- Born: Clark Preston Manning Jr. 1959 (age 66–67)
- Known for: former CEO of Jackson National Life, 2002–10

= Clark Manning =

American actuary (born 1959)

Clark Preston Manning Jr. (born 1959) is an American actuary and business manager. He was president and CEO during 2002–2010 of Jackson National Life, an insurance company located in Lansing, Michigan. He also was on the board of directors of Prudential plc, during 2002–2010. (Note: Jackson National Life was one of the top 20 life insurance companies in the U.S., and was/is a wholly owned subsidiary of U.K.-based Prudential plc. Prudential plc, not affiliated with U.S.-based Prudential Financial, was then the second largest U.K. life insurance company and pension annuity provider. Prudential plc is a public company that is traded on the NYSE and was/is among the largest 50 public financial companies, world-wide.) He is chairman of the board of directors of PPM America, Inc., a subsidiary of Prudential plc.

Manning was born in approximately 1959.

He obtained a bachelor's degree (B.B.A.) in actuarial science at University of Texas. And also at University of Texas, he completed an M.B.A. He holds professional designations of Fellow of the Society of Actuaries (FSA) and Member, American Academy of Actuaries (MAAA).

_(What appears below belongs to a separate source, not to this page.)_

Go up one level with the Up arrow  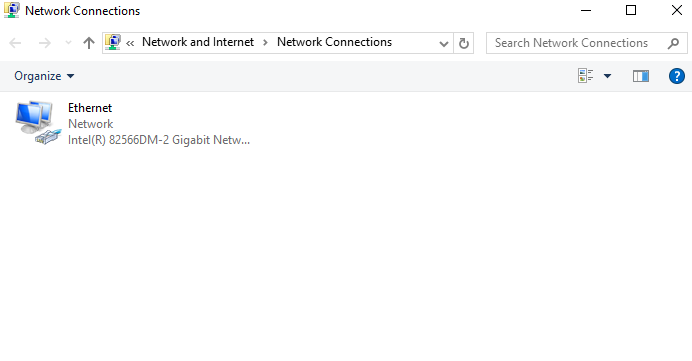(x=89, y=43)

His activity in the Society of Actuaries included publishing a 1990 article on changes in valuation law, based on a panel discussion that he led.

Manning worked as a consulting actuary in the Chicago office of Milliman & Robertson, Inc., before joining SunAmerica, Inc. In the mid-1990s, he was listed as senior vice president of NYC-based life insurance company SunAmerica, Inc. SunAmerica, which also is described as a retirement savings company, was acquired by AIG in 1999. He served as senior vice president and as chief actuary.

He joined Jackson National Life in 1995, as the senior vice president and the chief actuary during 1995 to 1998, then as chief operating officer during 1998 to 2001. After being acting CEO from June 2001, he was appointed CEO of Jackson National Life in late 2001, saying then that he planned to follow "an aggressive strategy of expanding Jackson's distribution capabilities and product line." He was CEO through 2010, in that year earning $2.1 million compensation. After stepping down from CEO of Jackson National Life in 2010, Manning was to be an adviser through the end of 2011. Tidjane Thiam, CEO of Prudential plc, praised Manning's for leaving at JNL "a strong legacy, having put together over the years a first-class management team and achieved excellent results...".

Manning also was an analyst at Prudential Equity Group's Research Division (part of U.S.-based Prudential Financial and entirely unrelated to U.K.-based Prudential plc) at some point in his career.

In 2015, he is a director and chairman of the board of directors of PPM America, Inc., a major investment management firm, which like Jackson National Life is a subsidiary of Prudential plc.